Do you spell tire like tyre? This is just genuine curiosity.
Tire. Pyjamas. Although I know a ton of Canadians who are very un-Canadian in their spellings: color, honor, center pajamas, "double-you, ex, why and zee" etc. etc.
I have a question as well, and this is also genuine curiosity. Why do Americans look at me so funny when I ask for the washroom or the bathroom? I know you don't bath in a public toilet area, but you don't rest either!
And just to put calmyotits's mind at ease, no one actually tried to organize a bang bus in the google sense.
Oh thank goodness! Also, just to be clear: I have not a single thing against Sasquatch sex (take that how you will - do I mean sex at Sasquatch or just hairy, unwashed sex in general? I'll never tell). It just isn't exactly up to porno standards to be romping whilst covered in glow-stick fluid and spilt beer. Actually, there's probably already porn niche for exactly that, so nevermind.
A bang bus is exactly what it sounds like and should never be googled.
I know this now, but I still don't understand why someone would try to coordinate a Sasquatch bang bus. Besides being super fucking creepy and weird, don't they know that most girls at Sasquatch (at least the ones I hang out with) are unshowered, hungover, unshaved, sunburnt and sleep-deprived? I know I don't look super bangable when in festival mode.
I almost always have a hookah at my camp site. This one is made to wear on a shoulder strap to you can walk or hike with it. Shisha = Bliss.

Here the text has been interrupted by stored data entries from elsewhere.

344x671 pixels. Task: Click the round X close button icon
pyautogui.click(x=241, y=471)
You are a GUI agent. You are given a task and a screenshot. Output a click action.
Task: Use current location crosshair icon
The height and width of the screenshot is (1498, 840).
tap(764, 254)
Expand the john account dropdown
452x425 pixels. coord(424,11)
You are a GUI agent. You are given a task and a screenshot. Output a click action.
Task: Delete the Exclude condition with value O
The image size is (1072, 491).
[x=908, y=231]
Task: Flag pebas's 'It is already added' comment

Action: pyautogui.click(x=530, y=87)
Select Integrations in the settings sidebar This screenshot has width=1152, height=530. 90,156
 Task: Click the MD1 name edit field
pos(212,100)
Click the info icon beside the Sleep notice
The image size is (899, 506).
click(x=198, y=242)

Ummm can I come hang at your campsite and share in the bliss that is sheesha? (I personally like the spelling "shisha" better, but my Arab friends insist it's "sheesha". But I digress.) The option to have portable hookah enjoyment is blowing my mind right now.
Post by CalmYoTits on Feb 13, 2013 21:50:33 GMT -8
I would say the odds are more than minimal. My friends were driving down to LA where my buddy lives and they had a hookah in the back, that (to my knowledge) had not ever been used to smoke weed. The border guards proceeded to detain them for about two hours while questioning them, tearing their car apart, swabbing the fucking windows and giving them zero information, until finally letting them go. Always better to err on the side of caution with those bozos.

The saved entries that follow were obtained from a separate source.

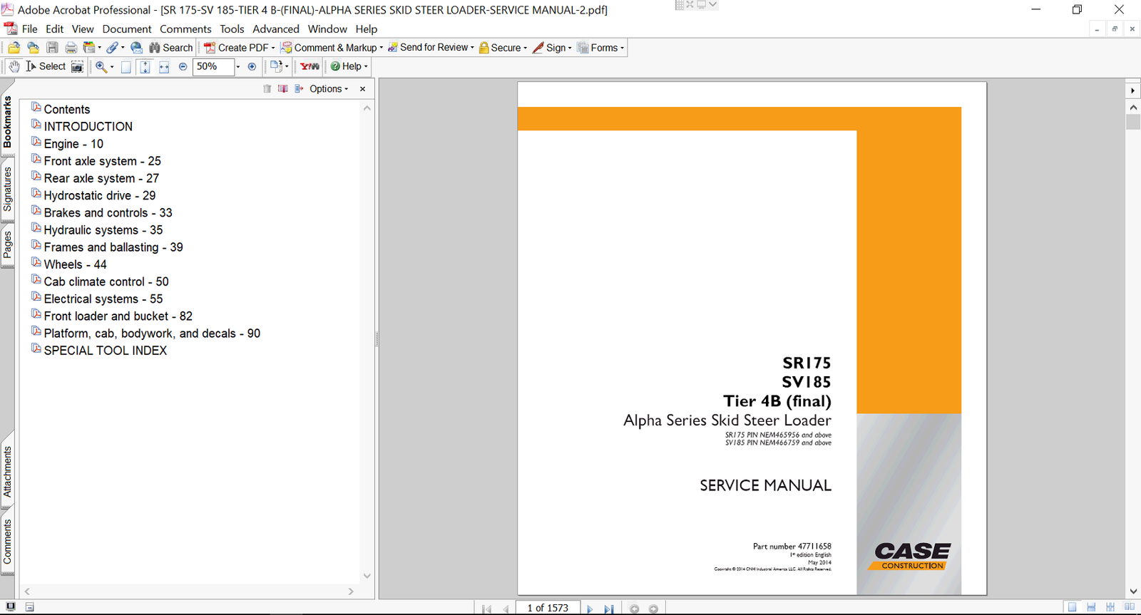
Task: Expand the Bookmarks Options dropdown
Action: 329,89
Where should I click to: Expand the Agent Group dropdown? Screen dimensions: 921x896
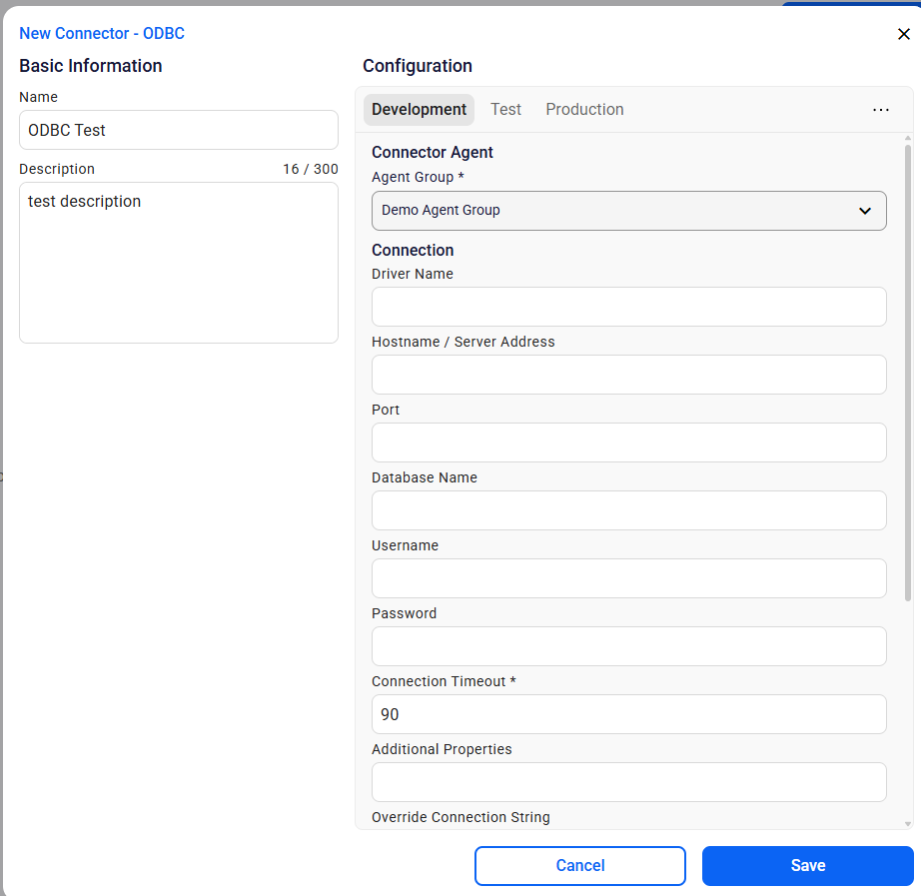pyautogui.click(x=628, y=211)
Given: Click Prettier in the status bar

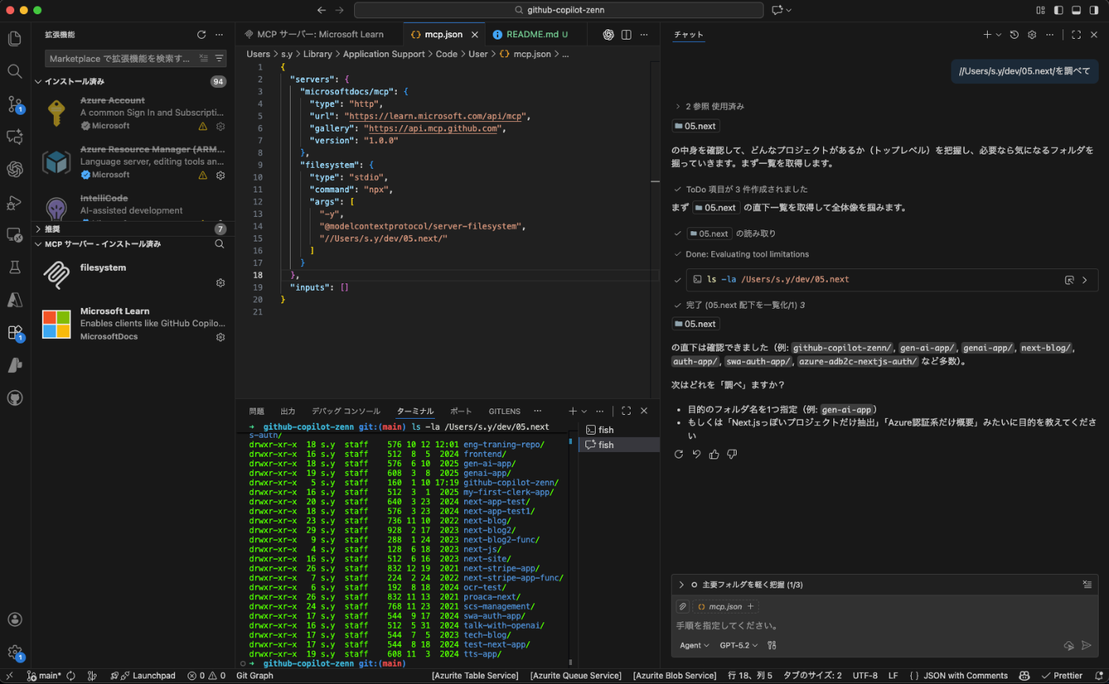Looking at the screenshot, I should tap(1062, 675).
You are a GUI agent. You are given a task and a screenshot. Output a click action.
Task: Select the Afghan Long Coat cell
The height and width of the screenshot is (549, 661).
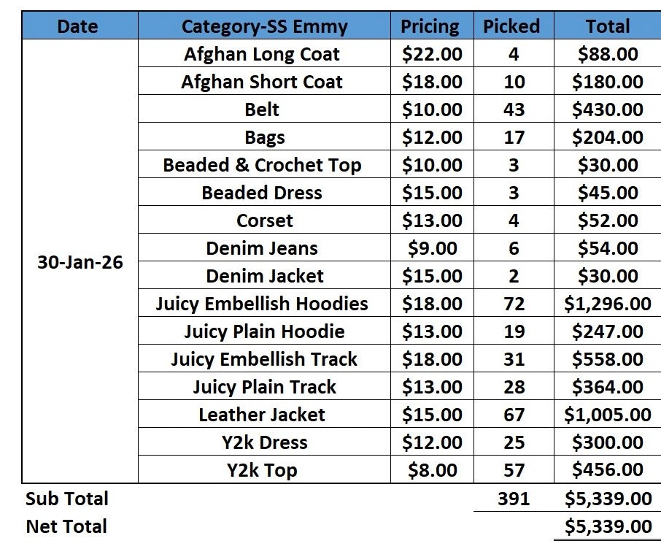[264, 53]
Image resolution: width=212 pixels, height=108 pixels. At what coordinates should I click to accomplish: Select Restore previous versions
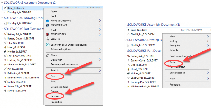(x=64, y=64)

Last Edit: Feb 13, 2013 22:21:57 GMT -8 by CalmYoTits
Go to Rob's Seafoods and Burgers in Post Falls. Yes, seafoods. It's also a bulk cigarette shop. That's fucking right! Rob's Seafoods and Burgers and Cigarettes. Don't even think about not stopping and don't you dare not order some seafoods and burgers. CalmYoTits, THIS IS NO JOKE!
This sounds like a quality establishment. I'll have some seafoods, my travel mates will have some burgers, and we'll smoke that place dry. Ugh, just typing that makes my lungs hurt. But in all reality the duty free is probably the right idea, good thinking davers.
In daily life I usually choose the route of cancer avoidance, but at festivals I try to take a constant positive attitude of "Sure, why not?" This usually results in drinking warm PBR and smoking Marlboros but I regret NOTHING
Last Edit: Feb 13, 2013 21:08:21 GMT -8 by CalmYoTits
Post by CalmYoTits on Feb 13, 2013 19:47:33 GMT -8
HG getting all Biblical! Haha thanks for the heads-up DrEwe, I'm hoping to stop in Idaho since we'll be stopping there for cigarettes anyways. We made the unfortunate mistake last year of buying a carton in Seattle for close to what it would cost us back home, then discovered cancer sticks are way cheaper in Idaho. Live and learn I guess.